God intends us to understand this comment to mean much more than that He is separating a people from the world who will be called “Christians.” He is saying even more than that He is saving a people who belong to Him, though that is certainly a profound truth. Paul, in similar fashion, explains that God called him to be an apostle in order “to bring about the obedience of faith among all the Gentiles for His name’s sake” (Rom. 1:5). When the “name of God” is mentioned in that way it is biblical shorthand for speaking of all that God is and does. His name reveals His nature and manifests His character. So during the New Testament church age, God is redeeming individuals for the purpose of revealing His person and work. In broad terms, then, we have been saved to glorify God, to manifest His name.

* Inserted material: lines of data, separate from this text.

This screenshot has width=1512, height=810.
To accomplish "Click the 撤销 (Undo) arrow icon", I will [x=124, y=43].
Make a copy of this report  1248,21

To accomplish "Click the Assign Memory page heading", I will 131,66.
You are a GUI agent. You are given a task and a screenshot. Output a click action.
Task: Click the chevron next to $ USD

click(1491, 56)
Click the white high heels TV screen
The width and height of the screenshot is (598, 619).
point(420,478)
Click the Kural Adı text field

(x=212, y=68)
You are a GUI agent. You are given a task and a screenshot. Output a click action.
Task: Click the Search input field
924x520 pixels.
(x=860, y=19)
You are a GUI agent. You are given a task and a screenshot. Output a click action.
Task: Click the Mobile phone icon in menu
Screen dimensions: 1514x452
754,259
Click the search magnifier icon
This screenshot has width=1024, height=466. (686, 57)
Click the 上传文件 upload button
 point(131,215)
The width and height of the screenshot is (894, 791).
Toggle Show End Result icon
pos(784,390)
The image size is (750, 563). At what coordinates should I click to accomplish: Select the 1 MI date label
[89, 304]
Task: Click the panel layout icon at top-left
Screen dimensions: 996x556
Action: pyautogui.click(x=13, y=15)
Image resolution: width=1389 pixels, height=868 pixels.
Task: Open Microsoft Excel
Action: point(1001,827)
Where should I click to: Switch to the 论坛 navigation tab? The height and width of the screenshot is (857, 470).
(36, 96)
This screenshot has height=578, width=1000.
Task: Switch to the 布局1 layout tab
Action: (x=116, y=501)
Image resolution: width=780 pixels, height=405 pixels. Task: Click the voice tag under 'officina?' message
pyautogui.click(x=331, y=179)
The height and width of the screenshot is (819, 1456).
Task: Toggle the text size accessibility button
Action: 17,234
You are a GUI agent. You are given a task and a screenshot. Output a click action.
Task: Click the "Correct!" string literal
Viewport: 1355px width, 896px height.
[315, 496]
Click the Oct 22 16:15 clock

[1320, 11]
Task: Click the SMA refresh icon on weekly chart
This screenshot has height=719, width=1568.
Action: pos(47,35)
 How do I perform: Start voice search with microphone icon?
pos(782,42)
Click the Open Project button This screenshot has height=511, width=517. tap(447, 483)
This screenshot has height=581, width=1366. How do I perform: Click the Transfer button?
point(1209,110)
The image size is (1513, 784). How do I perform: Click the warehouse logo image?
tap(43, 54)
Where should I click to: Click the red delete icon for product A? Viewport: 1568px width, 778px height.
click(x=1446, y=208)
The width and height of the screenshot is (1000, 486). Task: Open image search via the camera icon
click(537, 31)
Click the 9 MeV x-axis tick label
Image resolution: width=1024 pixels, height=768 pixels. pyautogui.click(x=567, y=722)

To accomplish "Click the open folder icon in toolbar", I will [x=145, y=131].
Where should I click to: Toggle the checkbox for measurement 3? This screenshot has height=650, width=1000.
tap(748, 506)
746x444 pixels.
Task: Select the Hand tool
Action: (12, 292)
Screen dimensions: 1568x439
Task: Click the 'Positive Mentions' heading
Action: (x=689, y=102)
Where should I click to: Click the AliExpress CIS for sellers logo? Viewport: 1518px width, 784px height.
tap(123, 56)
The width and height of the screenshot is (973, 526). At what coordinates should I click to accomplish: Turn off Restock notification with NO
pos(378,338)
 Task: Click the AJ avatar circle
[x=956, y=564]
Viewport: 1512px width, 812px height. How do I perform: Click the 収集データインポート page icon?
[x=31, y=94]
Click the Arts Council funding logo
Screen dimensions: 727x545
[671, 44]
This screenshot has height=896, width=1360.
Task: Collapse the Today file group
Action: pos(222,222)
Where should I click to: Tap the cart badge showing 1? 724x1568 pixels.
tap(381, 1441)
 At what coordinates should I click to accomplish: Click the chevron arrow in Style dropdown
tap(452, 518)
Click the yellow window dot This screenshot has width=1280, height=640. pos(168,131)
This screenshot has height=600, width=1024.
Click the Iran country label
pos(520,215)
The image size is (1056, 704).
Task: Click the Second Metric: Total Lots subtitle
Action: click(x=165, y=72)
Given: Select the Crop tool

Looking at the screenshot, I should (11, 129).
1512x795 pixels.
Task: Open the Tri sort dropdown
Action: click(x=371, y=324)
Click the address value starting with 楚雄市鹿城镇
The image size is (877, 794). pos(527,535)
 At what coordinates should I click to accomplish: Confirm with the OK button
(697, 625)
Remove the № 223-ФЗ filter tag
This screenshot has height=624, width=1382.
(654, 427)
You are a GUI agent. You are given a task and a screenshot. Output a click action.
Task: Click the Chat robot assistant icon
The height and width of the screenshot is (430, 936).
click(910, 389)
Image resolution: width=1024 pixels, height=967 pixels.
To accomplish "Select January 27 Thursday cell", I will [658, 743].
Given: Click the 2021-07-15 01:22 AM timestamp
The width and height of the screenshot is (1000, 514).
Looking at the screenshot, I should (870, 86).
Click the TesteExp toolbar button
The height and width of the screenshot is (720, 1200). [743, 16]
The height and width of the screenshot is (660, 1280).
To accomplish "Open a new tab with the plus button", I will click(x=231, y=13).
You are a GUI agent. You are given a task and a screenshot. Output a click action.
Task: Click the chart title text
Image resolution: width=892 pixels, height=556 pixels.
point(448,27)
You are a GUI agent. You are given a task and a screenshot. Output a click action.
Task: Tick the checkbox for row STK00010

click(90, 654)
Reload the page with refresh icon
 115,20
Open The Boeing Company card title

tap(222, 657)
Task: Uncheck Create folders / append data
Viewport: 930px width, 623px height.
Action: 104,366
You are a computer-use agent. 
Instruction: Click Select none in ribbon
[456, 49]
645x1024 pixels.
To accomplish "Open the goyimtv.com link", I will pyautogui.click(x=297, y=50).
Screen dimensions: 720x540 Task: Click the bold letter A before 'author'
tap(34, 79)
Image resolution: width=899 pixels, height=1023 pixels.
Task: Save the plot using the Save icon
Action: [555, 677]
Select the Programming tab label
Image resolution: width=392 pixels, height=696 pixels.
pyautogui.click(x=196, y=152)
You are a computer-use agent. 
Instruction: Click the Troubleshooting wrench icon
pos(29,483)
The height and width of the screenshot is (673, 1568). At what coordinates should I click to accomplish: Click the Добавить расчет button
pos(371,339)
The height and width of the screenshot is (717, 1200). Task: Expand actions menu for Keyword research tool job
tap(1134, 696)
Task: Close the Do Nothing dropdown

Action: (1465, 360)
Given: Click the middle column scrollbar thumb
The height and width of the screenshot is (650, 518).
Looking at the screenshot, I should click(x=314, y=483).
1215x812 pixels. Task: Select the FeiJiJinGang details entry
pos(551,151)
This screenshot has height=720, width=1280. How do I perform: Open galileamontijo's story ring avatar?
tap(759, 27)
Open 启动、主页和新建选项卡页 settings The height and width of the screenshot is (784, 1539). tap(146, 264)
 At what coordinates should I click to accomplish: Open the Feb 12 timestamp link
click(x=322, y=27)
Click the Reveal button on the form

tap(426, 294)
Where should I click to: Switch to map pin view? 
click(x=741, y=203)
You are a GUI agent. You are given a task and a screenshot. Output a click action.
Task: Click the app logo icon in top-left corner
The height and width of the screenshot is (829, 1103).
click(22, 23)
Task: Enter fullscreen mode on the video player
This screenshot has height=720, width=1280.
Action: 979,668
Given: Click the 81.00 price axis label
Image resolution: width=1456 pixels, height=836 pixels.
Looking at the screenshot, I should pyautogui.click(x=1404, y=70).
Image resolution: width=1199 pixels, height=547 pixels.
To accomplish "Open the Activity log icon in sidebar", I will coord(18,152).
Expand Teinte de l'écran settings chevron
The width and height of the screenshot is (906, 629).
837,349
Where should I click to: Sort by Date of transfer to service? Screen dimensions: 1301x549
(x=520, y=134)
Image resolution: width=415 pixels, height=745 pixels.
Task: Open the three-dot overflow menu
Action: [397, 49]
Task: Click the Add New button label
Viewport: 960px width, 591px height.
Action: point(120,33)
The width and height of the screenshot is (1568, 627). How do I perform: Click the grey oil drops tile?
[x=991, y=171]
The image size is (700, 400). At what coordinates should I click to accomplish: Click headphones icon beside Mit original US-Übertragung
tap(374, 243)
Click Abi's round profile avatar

The specifics are as many and varied as are all the redeemed and their circumstances, but the objective is concrete and clear. So how are we doing? Consider just a few elements of His “name.”
God is holy. Do our lives reflect the fact that God has separated us from Satan, the world, and the flesh? Do we flirt with satanic temptations? Do we comfortably fraternize with the world? Do we indulge our fleshly desires? We have been saved to manifest the holiness of God.
God is righteous. Do we seek to obey the Word of God? Do we obey the laws of men—even when no one is watching? Do we want to know what God requires of us so that we might obey or do we hope that we can skirt the commandments and camp in the promises of God? Are we willing to shortchange ourselves in order to do what is right for a brother in Christ? An unbeliever? An enemy? We have been saved to manifest the righteousness of God.
God is merciful. Do we hold grudges? Do we demand recompense before we forgive? Are we kind and considerate only toward those who are kind and considerate toward us? Is our first thought vengeance or forgiveness? We have been saved to manifest the mercy of God.
God is gracious. Do we begrudge spending our time, energy, and resources on others? Are we willing to help only those “deserving” of our help? Does our generosity extend beyond our own immediate natural family? We have been saved to manifest the grace of God.
God is faithful. Can others—any and all others—depend on us? Do we do what we’ve promised to do when we’ve promised to do it? When a need arises, a problem foments, or a debate begins, do others know that we’ll stand on God’s Word regardless of the cost? We have been saved to manifest the faithfulness of God.
God is true. God is loving. God is good. But you get the picture. We are to be a people for His name.